Discipline: Biological Sciences
Bethanie-Michelle Statler - University of Illinois at Chicago
Co-Author(s): Peter Okkema, University of Illinois at Chicago, IL
T-box transcription factors play a key role in the development of many multicellular organisms. However, misregulation of T-box factors TBX2 and TBX3 in humans can cause congenital diseases and a variety of cancers (1). We are studying the closely related C. elegans ortholog of these factors TBX-2 to understand the molecular mechanism by which these conserved factors function. Our genetic results show that C. elegans TBX-2 is a transcriptional repressor whose activity depends on post-translational modification with the SUMO peptide (2, 4). Previous data also shows that TBX-2 represses its own promoter in a nega-tive feedback loop (3). We can use a Ptbx-2::mCherry reporter as a molecular readout to analyze the expression of TBX-2 in TBX-2 mutants defective in SUMOylation. We hypothesize that mutating the SUMOylation site on TBX-2 will result in ectopic expression of Ptbx-2::mCherry. We use transgenically expressed wild-type TBX-2 as a control that effectively represses Ptbx2::mCherry so that it is only expressed in the head neurons. In contrast, a conservative mutation of a key lysine residue that is conjugated to SUMO to engineer mutant TBX-2K400R reduces its repressor activity. In the mutant strain, Ptbx-2::mCherry is ectopically expressed in the hypodermic seam cells and posterior gut at a significantly higher rate than strains expressing wild-type TBX-2. Our findings support our hypothesis that TBX-2 repressor activity depends on SUMOylation. Our results will help elucidate the molecular mechanism for TBX-2 repressor activity in C. elegans. Future research involves investigating other protein interactions that may also be required for TBX-2 activity and identifying target genes of TBX-2. If our project is successful, we can then translate this research into mammalian cell culture assays. As SUMO-conjugation sites are also found in human TBX2 and TBX3, we expect the mechanism of regulation to be conserved (1). These results may help guide the identification of targets in possible therapies for diseases involving these factors.

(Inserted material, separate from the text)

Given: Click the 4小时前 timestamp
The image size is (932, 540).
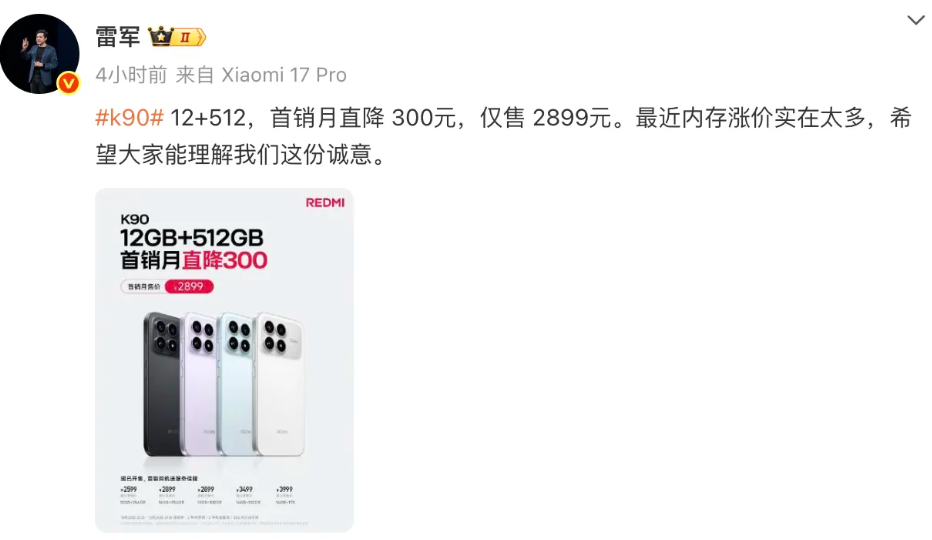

References (1) Crum, T.L., Okkema, P.G., 2007. SUMOylation-dependent function of a T-box transcription-al repressor in Caenorhabditis elegans. Biochemical Society Transactions. 35(6), 1424-1426.

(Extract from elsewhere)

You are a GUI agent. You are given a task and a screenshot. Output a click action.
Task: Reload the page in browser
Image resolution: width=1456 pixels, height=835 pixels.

(2) Huber, P., Crum, T., Clary, L.M., Ronan, T., Packard, A.V., Okkema, P.G., 2013. Function of the C. ele-gans T-box factor TBX-2 depends on SUMOylation. Cell. Mol. Life Sci. 70, 4157-4168.
(3) Milton, A.C., Okkema, P.G., 2015. Caenorhabditis elegans TBX-2 directly regulates its own expression in a negative autoregulatory loop. G3 5, 1177-1186.
(4) Chowdhuri, S.R., Crum, T., Woollard, A., Aslam, S., Okkema, P.G., 2006. The T-box factor TBX-2 and the SUMO conjugating enzyme UBC-9 are required for ABa-derived pharyngeal muscle in C. elegans. Dev. Biol. 295, 664-677.
Funder Acknowledgement(s): Funding was provided by the NSF Bridge to the Doctorate fellowship to B-M. Statler.
Faculty Advisor: Peter Okkema, email@example.com
Role: I used optical microscopy to analyze and score multiple TBX-2 mutants for expressing Ptbx-2::mCherry. I created additional strains that will be used in future research involving the interactions of other proteins with TBX-2.